> Task description
Write out the full listing exactly as it appears below.

[Available records Boundary: Start]

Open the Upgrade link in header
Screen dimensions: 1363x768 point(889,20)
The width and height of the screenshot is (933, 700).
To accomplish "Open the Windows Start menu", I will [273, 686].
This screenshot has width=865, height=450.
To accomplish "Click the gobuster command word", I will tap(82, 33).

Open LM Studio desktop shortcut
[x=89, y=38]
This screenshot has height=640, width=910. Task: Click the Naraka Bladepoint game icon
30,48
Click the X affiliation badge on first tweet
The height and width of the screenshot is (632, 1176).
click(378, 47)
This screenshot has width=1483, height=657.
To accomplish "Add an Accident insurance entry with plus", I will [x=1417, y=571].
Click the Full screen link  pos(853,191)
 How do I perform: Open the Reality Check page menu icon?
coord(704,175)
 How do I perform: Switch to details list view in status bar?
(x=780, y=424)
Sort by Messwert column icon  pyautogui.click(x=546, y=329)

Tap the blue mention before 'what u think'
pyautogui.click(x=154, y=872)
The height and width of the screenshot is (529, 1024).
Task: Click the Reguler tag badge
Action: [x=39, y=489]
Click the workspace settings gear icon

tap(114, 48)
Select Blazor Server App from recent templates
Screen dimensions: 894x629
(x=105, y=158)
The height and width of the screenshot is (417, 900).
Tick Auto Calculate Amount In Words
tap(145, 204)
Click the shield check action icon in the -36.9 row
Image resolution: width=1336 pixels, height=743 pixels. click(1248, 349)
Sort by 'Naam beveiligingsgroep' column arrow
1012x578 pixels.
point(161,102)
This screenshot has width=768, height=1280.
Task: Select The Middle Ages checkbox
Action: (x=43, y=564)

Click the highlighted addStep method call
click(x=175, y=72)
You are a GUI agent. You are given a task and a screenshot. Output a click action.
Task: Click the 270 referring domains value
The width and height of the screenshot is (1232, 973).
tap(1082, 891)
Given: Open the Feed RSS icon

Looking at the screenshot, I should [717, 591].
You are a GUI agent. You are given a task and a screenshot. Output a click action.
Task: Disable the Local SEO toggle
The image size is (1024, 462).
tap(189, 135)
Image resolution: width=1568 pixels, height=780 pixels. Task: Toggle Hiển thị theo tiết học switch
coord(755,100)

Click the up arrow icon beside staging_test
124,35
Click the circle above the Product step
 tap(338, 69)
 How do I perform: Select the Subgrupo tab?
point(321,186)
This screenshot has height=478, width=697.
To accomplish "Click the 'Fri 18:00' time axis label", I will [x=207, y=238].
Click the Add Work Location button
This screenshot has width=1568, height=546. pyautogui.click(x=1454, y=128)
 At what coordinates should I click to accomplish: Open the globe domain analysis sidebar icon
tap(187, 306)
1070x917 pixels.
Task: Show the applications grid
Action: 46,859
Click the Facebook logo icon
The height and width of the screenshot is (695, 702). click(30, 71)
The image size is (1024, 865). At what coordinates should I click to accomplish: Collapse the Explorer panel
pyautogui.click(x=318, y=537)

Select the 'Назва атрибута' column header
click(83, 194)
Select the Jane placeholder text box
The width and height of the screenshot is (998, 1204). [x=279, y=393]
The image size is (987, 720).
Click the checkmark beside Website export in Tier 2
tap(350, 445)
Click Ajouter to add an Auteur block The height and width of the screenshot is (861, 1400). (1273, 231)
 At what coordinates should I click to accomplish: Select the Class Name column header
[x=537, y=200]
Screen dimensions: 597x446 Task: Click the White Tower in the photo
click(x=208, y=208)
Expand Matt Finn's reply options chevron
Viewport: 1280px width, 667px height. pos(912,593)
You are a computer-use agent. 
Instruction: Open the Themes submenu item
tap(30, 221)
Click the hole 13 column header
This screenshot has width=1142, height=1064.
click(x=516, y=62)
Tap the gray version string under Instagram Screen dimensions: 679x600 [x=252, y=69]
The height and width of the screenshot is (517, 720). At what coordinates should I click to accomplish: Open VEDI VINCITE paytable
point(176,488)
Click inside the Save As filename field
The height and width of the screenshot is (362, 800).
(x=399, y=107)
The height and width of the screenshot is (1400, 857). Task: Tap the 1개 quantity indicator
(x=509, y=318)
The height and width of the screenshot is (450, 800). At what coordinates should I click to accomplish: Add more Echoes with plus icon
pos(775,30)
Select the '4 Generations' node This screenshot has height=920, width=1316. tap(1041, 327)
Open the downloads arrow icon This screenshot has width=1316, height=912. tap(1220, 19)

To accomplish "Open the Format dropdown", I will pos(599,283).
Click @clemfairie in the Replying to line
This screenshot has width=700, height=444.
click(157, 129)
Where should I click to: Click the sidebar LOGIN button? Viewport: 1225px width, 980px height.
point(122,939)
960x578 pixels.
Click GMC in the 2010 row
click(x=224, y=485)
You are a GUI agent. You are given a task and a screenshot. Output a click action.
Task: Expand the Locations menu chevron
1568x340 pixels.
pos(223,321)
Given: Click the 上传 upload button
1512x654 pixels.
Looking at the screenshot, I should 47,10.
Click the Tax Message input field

[Available records Boundary: End]

> Output of the exercise
Open the Upgrade link in header
Screen dimensions: 1363x768 point(889,20)
The width and height of the screenshot is (933, 700).
To accomplish "Open the Windows Start menu", I will [273, 686].
This screenshot has width=865, height=450.
To accomplish "Click the gobuster command word", I will tap(82, 33).

Open LM Studio desktop shortcut
[x=89, y=38]
This screenshot has height=640, width=910. Task: Click the Naraka Bladepoint game icon
30,48
Click the X affiliation badge on first tweet
The height and width of the screenshot is (632, 1176).
click(378, 47)
This screenshot has width=1483, height=657.
To accomplish "Add an Accident insurance entry with plus", I will [x=1417, y=571].
Click the Full screen link  pos(853,191)
 How do I perform: Open the Reality Check page menu icon?
coord(704,175)
 How do I perform: Switch to details list view in status bar?
(x=780, y=424)
Sort by Messwert column icon  pyautogui.click(x=546, y=329)

Tap the blue mention before 'what u think'
pyautogui.click(x=154, y=872)
The height and width of the screenshot is (529, 1024).
Task: Click the Reguler tag badge
Action: [x=39, y=489]
Click the workspace settings gear icon

tap(114, 48)
Select Blazor Server App from recent templates
Screen dimensions: 894x629
(x=105, y=158)
The height and width of the screenshot is (417, 900).
Tick Auto Calculate Amount In Words
tap(145, 204)
Click the shield check action icon in the -36.9 row
Image resolution: width=1336 pixels, height=743 pixels. click(1248, 349)
Sort by 'Naam beveiligingsgroep' column arrow
1012x578 pixels.
point(161,102)
This screenshot has width=768, height=1280.
Task: Select The Middle Ages checkbox
Action: (x=43, y=564)

Click the highlighted addStep method call
click(x=175, y=72)
You are a GUI agent. You are given a task and a screenshot. Output a click action.
Task: Click the 270 referring domains value
The width and height of the screenshot is (1232, 973).
tap(1082, 891)
Given: Open the Feed RSS icon

Looking at the screenshot, I should [717, 591].
You are a GUI agent. You are given a task and a screenshot. Output a click action.
Task: Disable the Local SEO toggle
The image size is (1024, 462).
tap(189, 135)
Image resolution: width=1568 pixels, height=780 pixels. Task: Toggle Hiển thị theo tiết học switch
coord(755,100)

Click the up arrow icon beside staging_test
124,35
Click the circle above the Product step
 tap(338, 69)
 How do I perform: Select the Subgrupo tab?
point(321,186)
This screenshot has height=478, width=697.
To accomplish "Click the 'Fri 18:00' time axis label", I will [x=207, y=238].
Click the Add Work Location button
This screenshot has width=1568, height=546. pyautogui.click(x=1454, y=128)
 At what coordinates should I click to accomplish: Open the globe domain analysis sidebar icon
tap(187, 306)
1070x917 pixels.
Task: Show the applications grid
Action: 46,859
Click the Facebook logo icon
The height and width of the screenshot is (695, 702). click(30, 71)
The image size is (1024, 865). At what coordinates should I click to accomplish: Collapse the Explorer panel
pyautogui.click(x=318, y=537)

Select the 'Назва атрибута' column header
click(83, 194)
Select the Jane placeholder text box
The width and height of the screenshot is (998, 1204). [x=279, y=393]
The image size is (987, 720).
Click the checkmark beside Website export in Tier 2
tap(350, 445)
Click Ajouter to add an Auteur block The height and width of the screenshot is (861, 1400). (1273, 231)
 At what coordinates should I click to accomplish: Select the Class Name column header
[x=537, y=200]
Screen dimensions: 597x446 Task: Click the White Tower in the photo
click(x=208, y=208)
Expand Matt Finn's reply options chevron
Viewport: 1280px width, 667px height. pos(912,593)
You are a computer-use agent. 
Instruction: Open the Themes submenu item
tap(30, 221)
Click the hole 13 column header
This screenshot has width=1142, height=1064.
click(x=516, y=62)
Tap the gray version string under Instagram Screen dimensions: 679x600 [x=252, y=69]
The height and width of the screenshot is (517, 720). At what coordinates should I click to accomplish: Open VEDI VINCITE paytable
point(176,488)
Click inside the Save As filename field
The height and width of the screenshot is (362, 800).
(x=399, y=107)
The height and width of the screenshot is (1400, 857). Task: Tap the 1개 quantity indicator
(x=509, y=318)
The height and width of the screenshot is (450, 800). At what coordinates should I click to accomplish: Add more Echoes with plus icon
pos(775,30)
Select the '4 Generations' node This screenshot has height=920, width=1316. tap(1041, 327)
Open the downloads arrow icon This screenshot has width=1316, height=912. tap(1220, 19)

To accomplish "Open the Format dropdown", I will pos(599,283).
Click @clemfairie in the Replying to line
This screenshot has width=700, height=444.
click(157, 129)
Where should I click to: Click the sidebar LOGIN button? Viewport: 1225px width, 980px height.
point(122,939)
960x578 pixels.
Click GMC in the 2010 row
click(x=224, y=485)
You are a GUI agent. You are given a task and a screenshot. Output a click action.
Task: Expand the Locations menu chevron
1568x340 pixels.
pos(223,321)
Given: Click the 上传 upload button
1512x654 pixels.
Looking at the screenshot, I should 47,10.
Click the Tax Message input field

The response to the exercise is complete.